Parmi ces précurseurs, M. Pont s’attache particulièrement aux plus entreprenants, Saccheri, Lambert et Legendre; mais une foule d’autres prennent vie sous nos yeux et composent un univers analysé de façon experte, selon des tendances qui se manifestent tour à tour. Plus spécialement, le « temps de la révolution silencieuse », c’est-à-dire le 18e siècle, voit se succéder des phases de certitude, de scepticisme et de résignation, en prélude à la décennie 1820-1830 où subitement se dénoue l’imbroglio bimillénaire. Presque tous les acteurs de cette pièce étaient certes connus, encore qu’on ait la surprise de découvrir Lagrange en peu glorieuse posture. Toutefois, M. Pont nous livre la primeur de deux manuscrits captivants. L’un, daté de 1821 et signé de la seule lettre E, est l’œuvre d’un inconnu sagace, qui entrevoit l’édifice achevé quelques années avant sa réalisation. L’autre est un texte très abondant, truffé de ratures et de redites, dont l’auteur n’est autre que l’illustre Fourier, et dans lequel on trouve une vingtaine de tentatives de preuve de P. Il n’est pas possible de rendre compte ici de la variété de « démonstrations » qui vont jusqu’à faire appel à des considérations de statique ou d’astronomie, et qui portent M. Pont à conclure: « le géomètre d’Auxerre est un grand de la mathématique qui s’est épuisé au long de quelque deux cent cinquante pages à l’édification d’une théorie des parallèles au-dessus de tout soupçon ».
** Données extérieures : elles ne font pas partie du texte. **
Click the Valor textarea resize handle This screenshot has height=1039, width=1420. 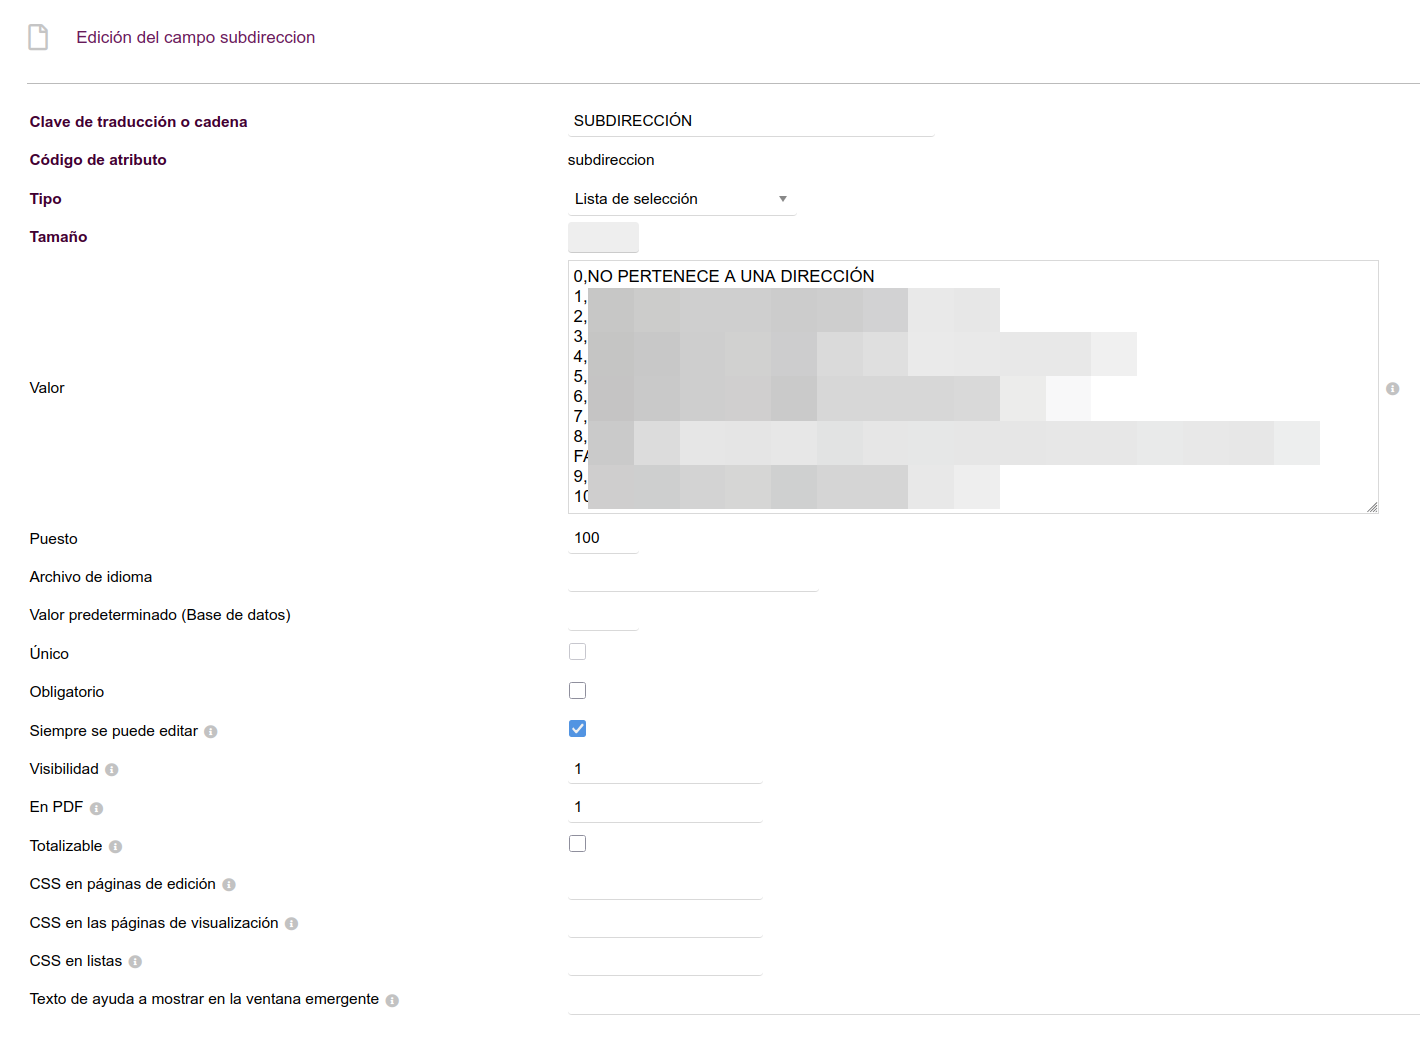point(1372,507)
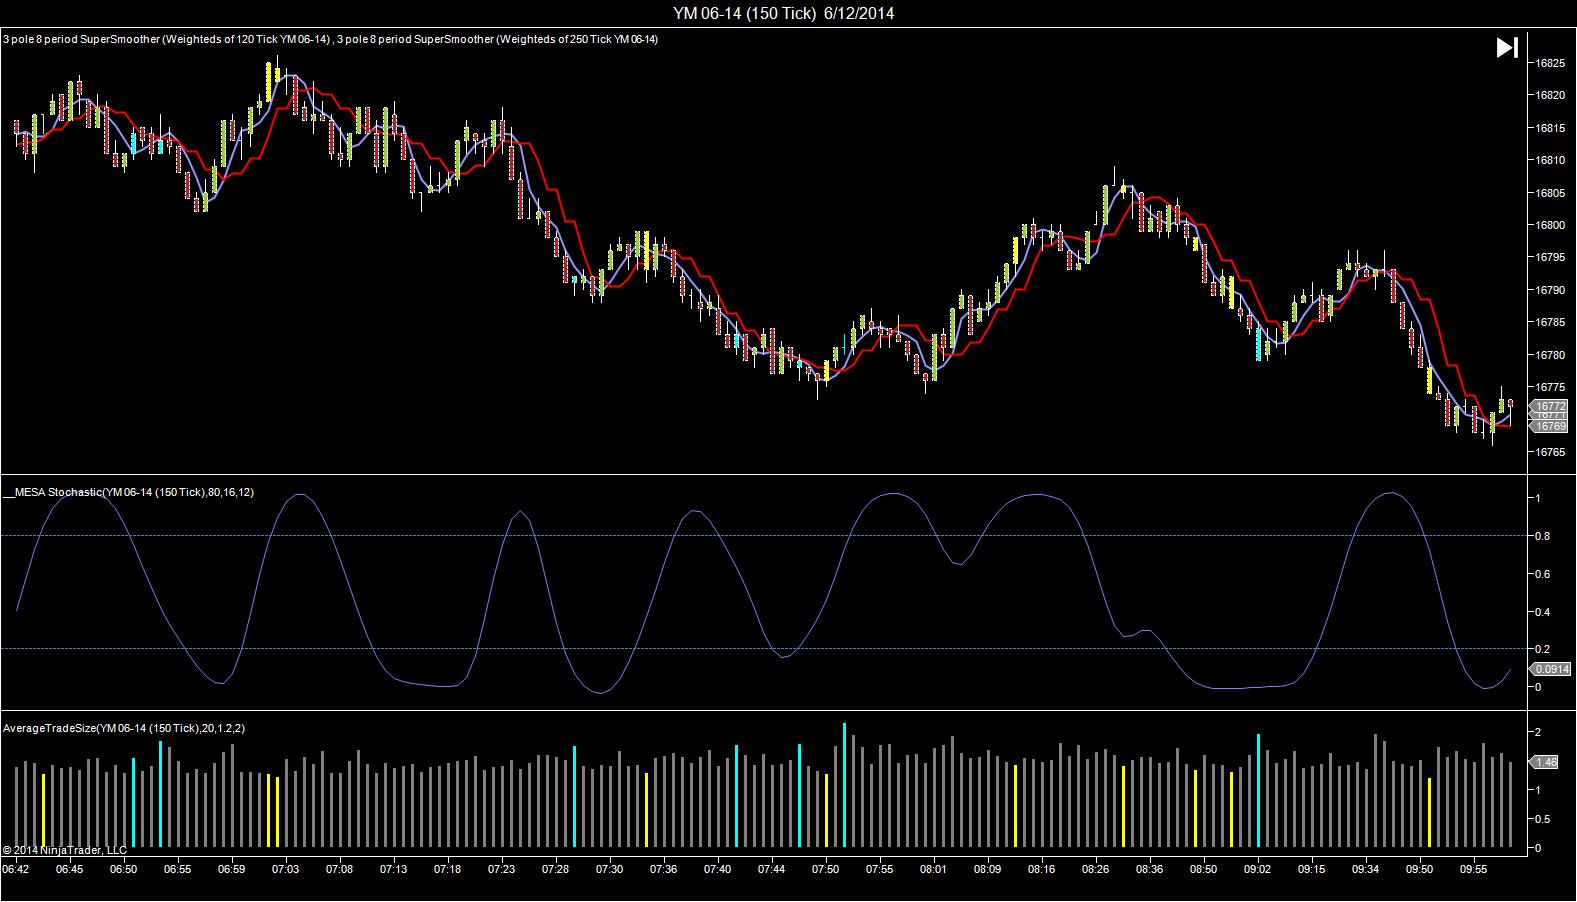Viewport: 1577px width, 902px height.
Task: Click the 0.8 stochastic level label
Action: (1543, 537)
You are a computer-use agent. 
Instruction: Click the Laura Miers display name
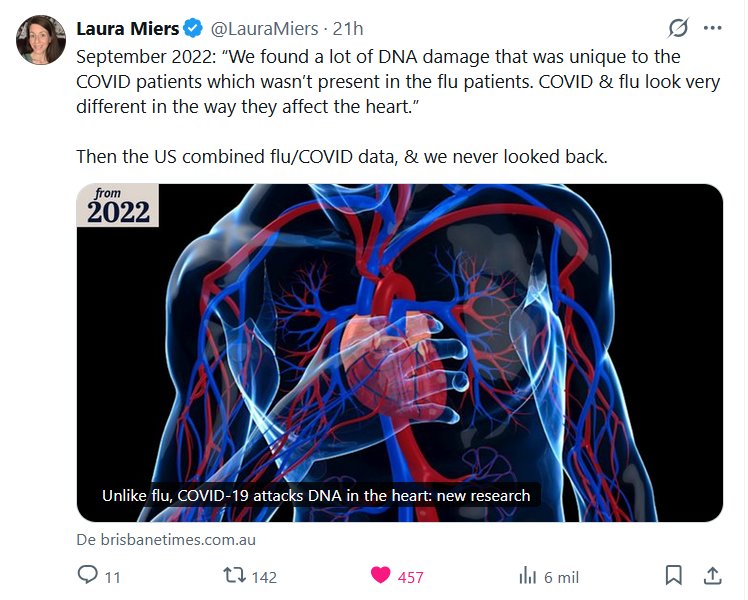tap(128, 29)
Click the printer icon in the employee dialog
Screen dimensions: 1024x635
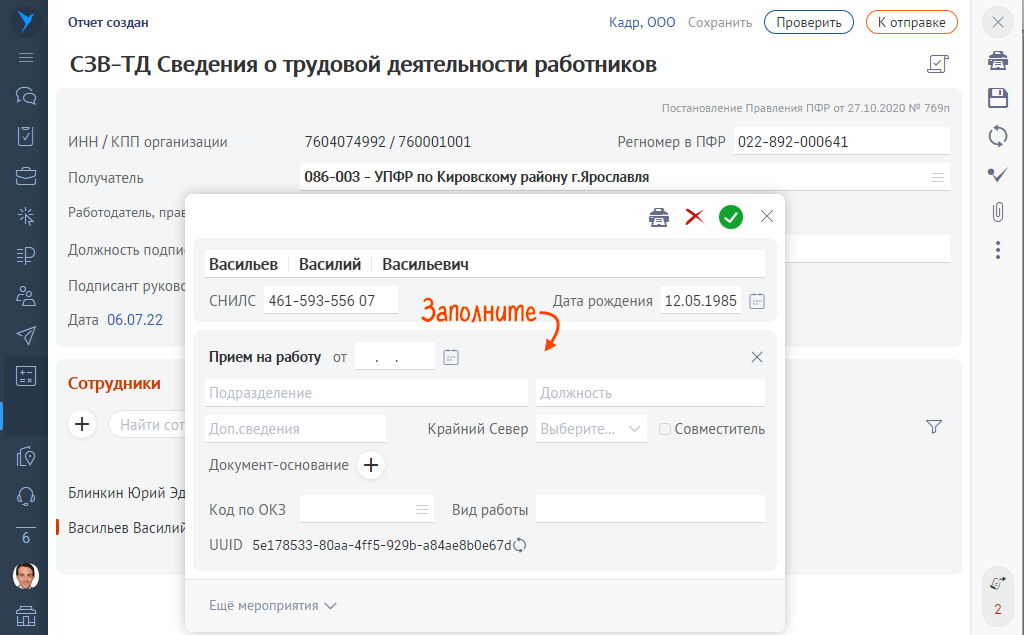pyautogui.click(x=658, y=217)
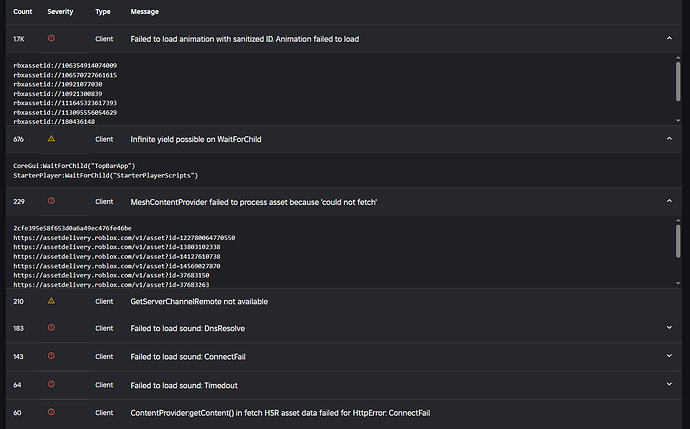
Task: Click scrollbar in animation asset ID list
Action: pos(678,81)
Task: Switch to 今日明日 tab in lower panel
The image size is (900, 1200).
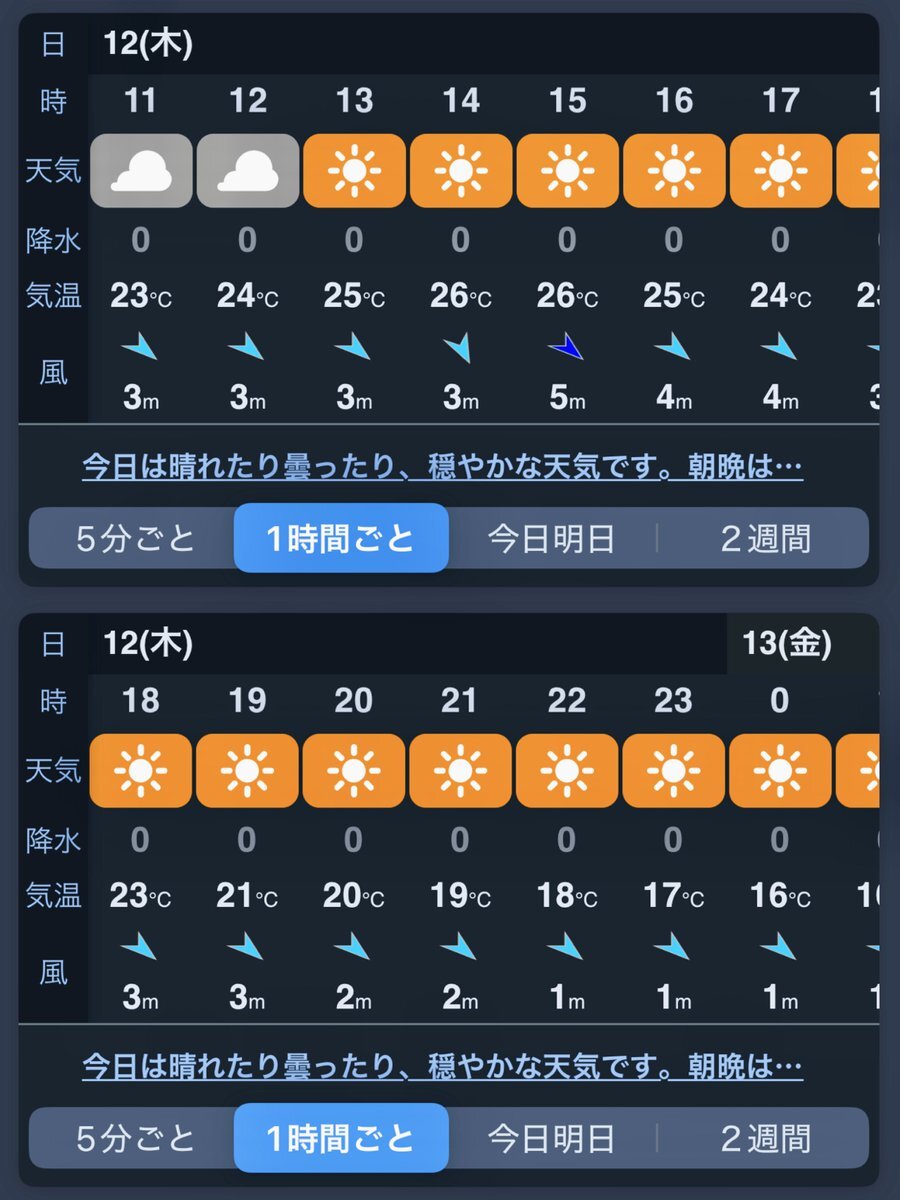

On sait que la diffusion des travaux de Lobatchevski et Bolyai s’est faite assez lentement, ménageant ainsi ce que M. Pont appelle un no man’s time, durant lequel des P-micides ont pu s’activer de bonne foi en ignorant que le couperet était tombé. Parmi ces auteurs, j’ai le plaisir de voir l’hommage rendu au philosophe liégeois Delbœuf, l’un des premiers à tomber en arrêt devant les travaux de Lobatchevski et à saluer l’ère nouvelle. Les propagandistes les plus actifs, Hoüel, le général de Tilly et Mansion, ne sont que brièvement évoqués à propos de leurs démêlés avec les P-micides impénitents; et Battaglini est passé sous silence. Cette discrétion est d’ailleurs conforme au plan du premier volume, dont les derniers développements sont consacrés aux attardés, ces « postulateurs » qui n’ont pas désarmé après la révélation de la géométrie non euclidienne. M. Pont se propose ici d’évoquer, par quelques cas bien choisis et avant d’y revenir plus à loisir dans un autre volume, la « clameur des béotiens » annoncée par Gauss. Il s’attarde plus particulièrement à la tempête soulevée à l’Académie des sciences de Paris par les prises de position de Joseph Bertrand en faveur du P-micide Carton. On ne regrettera certes pas de voir l’auteur desserrer un des boulons qui maintiennent encore la statue du parvenu pontifiant qu’était devenu l’enfant prodige Joseph Bertrand.